## TASK
Copy the following lines word for word, with nothing changed.

## DATA PROVIDED
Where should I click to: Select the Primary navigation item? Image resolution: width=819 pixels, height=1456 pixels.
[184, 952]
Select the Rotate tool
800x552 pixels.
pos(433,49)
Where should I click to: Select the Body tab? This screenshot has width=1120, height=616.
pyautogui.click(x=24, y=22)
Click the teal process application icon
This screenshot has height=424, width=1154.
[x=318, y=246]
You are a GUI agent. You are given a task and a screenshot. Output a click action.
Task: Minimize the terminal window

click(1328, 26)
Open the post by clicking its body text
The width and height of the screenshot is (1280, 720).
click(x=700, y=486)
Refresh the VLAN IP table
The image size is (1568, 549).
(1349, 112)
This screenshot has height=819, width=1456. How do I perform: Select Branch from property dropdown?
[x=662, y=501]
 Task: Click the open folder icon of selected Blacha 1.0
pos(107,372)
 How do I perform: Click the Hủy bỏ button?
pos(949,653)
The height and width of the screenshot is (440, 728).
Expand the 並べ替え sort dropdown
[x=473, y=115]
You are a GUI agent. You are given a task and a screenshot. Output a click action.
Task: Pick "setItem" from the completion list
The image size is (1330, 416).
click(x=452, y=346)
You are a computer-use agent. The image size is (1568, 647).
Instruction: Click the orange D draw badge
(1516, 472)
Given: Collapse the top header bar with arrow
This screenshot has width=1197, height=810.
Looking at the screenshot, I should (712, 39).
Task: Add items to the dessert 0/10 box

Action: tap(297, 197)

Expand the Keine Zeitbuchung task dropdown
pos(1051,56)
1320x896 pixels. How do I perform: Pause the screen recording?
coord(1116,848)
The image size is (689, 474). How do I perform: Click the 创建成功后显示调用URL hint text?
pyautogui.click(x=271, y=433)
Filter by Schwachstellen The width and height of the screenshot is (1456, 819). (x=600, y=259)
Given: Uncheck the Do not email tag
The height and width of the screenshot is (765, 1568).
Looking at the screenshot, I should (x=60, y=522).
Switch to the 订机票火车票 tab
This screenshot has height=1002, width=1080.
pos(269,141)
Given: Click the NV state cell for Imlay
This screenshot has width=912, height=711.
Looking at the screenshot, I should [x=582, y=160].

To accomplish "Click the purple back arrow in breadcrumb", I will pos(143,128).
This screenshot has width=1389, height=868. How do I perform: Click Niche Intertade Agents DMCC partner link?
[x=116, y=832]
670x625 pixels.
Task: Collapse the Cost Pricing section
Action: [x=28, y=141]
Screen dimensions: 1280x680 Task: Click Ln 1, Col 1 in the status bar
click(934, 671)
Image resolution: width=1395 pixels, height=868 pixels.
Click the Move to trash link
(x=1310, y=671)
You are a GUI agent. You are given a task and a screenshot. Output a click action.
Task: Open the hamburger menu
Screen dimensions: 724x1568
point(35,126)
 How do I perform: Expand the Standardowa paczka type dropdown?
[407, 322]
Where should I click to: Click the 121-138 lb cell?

## OUTPUT OF THE EXERCISE
Where should I click to: Select the Primary navigation item? Image resolution: width=819 pixels, height=1456 pixels.
[184, 952]
Select the Rotate tool
800x552 pixels.
pos(433,49)
Where should I click to: Select the Body tab? This screenshot has width=1120, height=616.
pyautogui.click(x=24, y=22)
Click the teal process application icon
This screenshot has height=424, width=1154.
[x=318, y=246]
You are a GUI agent. You are given a task and a screenshot. Output a click action.
Task: Minimize the terminal window

click(1328, 26)
Open the post by clicking its body text
The width and height of the screenshot is (1280, 720).
click(x=700, y=486)
Refresh the VLAN IP table
The image size is (1568, 549).
(1349, 112)
This screenshot has height=819, width=1456. How do I perform: Select Branch from property dropdown?
[x=662, y=501]
 Task: Click the open folder icon of selected Blacha 1.0
pos(107,372)
 How do I perform: Click the Hủy bỏ button?
pos(949,653)
The height and width of the screenshot is (440, 728).
Expand the 並べ替え sort dropdown
[x=473, y=115]
You are a GUI agent. You are given a task and a screenshot. Output a click action.
Task: Pick "setItem" from the completion list
The image size is (1330, 416).
click(x=452, y=346)
You are a computer-use agent. The image size is (1568, 647).
Instruction: Click the orange D draw badge
(1516, 472)
Given: Collapse the top header bar with arrow
This screenshot has width=1197, height=810.
Looking at the screenshot, I should (712, 39).
Task: Add items to the dessert 0/10 box

Action: tap(297, 197)

Expand the Keine Zeitbuchung task dropdown
pos(1051,56)
1320x896 pixels. How do I perform: Pause the screen recording?
coord(1116,848)
The image size is (689, 474). How do I perform: Click the 创建成功后显示调用URL hint text?
pyautogui.click(x=271, y=433)
Filter by Schwachstellen The width and height of the screenshot is (1456, 819). (x=600, y=259)
Given: Uncheck the Do not email tag
The height and width of the screenshot is (765, 1568).
Looking at the screenshot, I should (x=60, y=522).
Switch to the 订机票火车票 tab
This screenshot has height=1002, width=1080.
pos(269,141)
Given: Click the NV state cell for Imlay
This screenshot has width=912, height=711.
Looking at the screenshot, I should [x=582, y=160].

To accomplish "Click the purple back arrow in breadcrumb", I will pos(143,128).
This screenshot has width=1389, height=868. How do I perform: Click Niche Intertade Agents DMCC partner link?
[x=116, y=832]
670x625 pixels.
Task: Collapse the Cost Pricing section
Action: [x=28, y=141]
Screen dimensions: 1280x680 Task: Click Ln 1, Col 1 in the status bar
click(934, 671)
Image resolution: width=1395 pixels, height=868 pixels.
Click the Move to trash link
(x=1310, y=671)
You are a GUI agent. You are given a task and a screenshot. Output a click action.
Task: Open the hamburger menu
Screen dimensions: 724x1568
point(35,126)
 How do I perform: Expand the Standardowa paczka type dropdown?
[407, 322]
Where should I click to: Click the 121-138 lb cell?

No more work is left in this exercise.